Wednesday, 8 March 2017

Pat Whalen, Alice Neel, 1935
I'd never heard of Alice Neel until I encountered this portrait of an Irish-American union leader last week at the Royal Academy's America after the Fall exhibition. And then she cropped up again - one of the women artists celebrated in BBC's new Imagine series. So I've just grabbed an hour over lunch to watch the riveting documentary, made by her grandson.

Alice Neel was born on January 28, 1900, four weeks younger than the century. Her penetrating gaze caught the individuality of her sitters but also seized on something about the era in which they lived. (And managed to keep on doing this into the 1970s and 80s at the end of her life.)

The documentary is a fascinating account of what it costs to be an women artist and the fall-out to those closest to her. For much of her life, Alice Neel worked in obscurity, struggling as a single mother on benefits. Her work was out of kilter with fashionable abstract expressionism; she painted humanity. Her uncompromising need to paint One daughter died as a baby; another was taken away to Cuba by her father and when Alice saw her again as an adult, she didn't even recognise her: that very beautiful young woman later committed suicide; Alice's two sons - one of them cruelly bullied by a charismatic, intellectual stepfather - come across as damaged souls, fearful of Bohemian chaos and yearning for bourgeois security.
At the end, her daughter-in-law makes the point that Alice's work was eventually recognised and she became famous and so it was worth it; but if she had never been recognised, would it still have been worth it? Not a question that would be asked in quite the same way of a man.
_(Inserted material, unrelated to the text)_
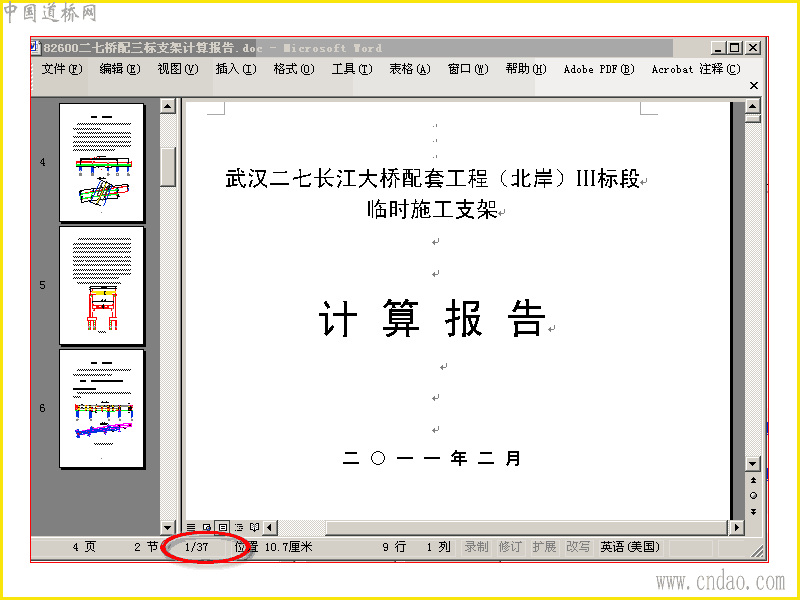
Task: Open the 表格(A) menu
Action: [410, 69]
I also watched the programme about Jeanette Winterson, thinking I'd heard it all before - then realised it was a repeat from a few years ago. I'd still like to sit down with Mrs W and hear another side of the story.

2 comments:

Veronica Cooke said...


I shall watch the Alice Neel documentary on catch up or i player - it sounds fascinating.

Mary said...

Hope you enjoy it, Veronica. She sounds a fascinating woman.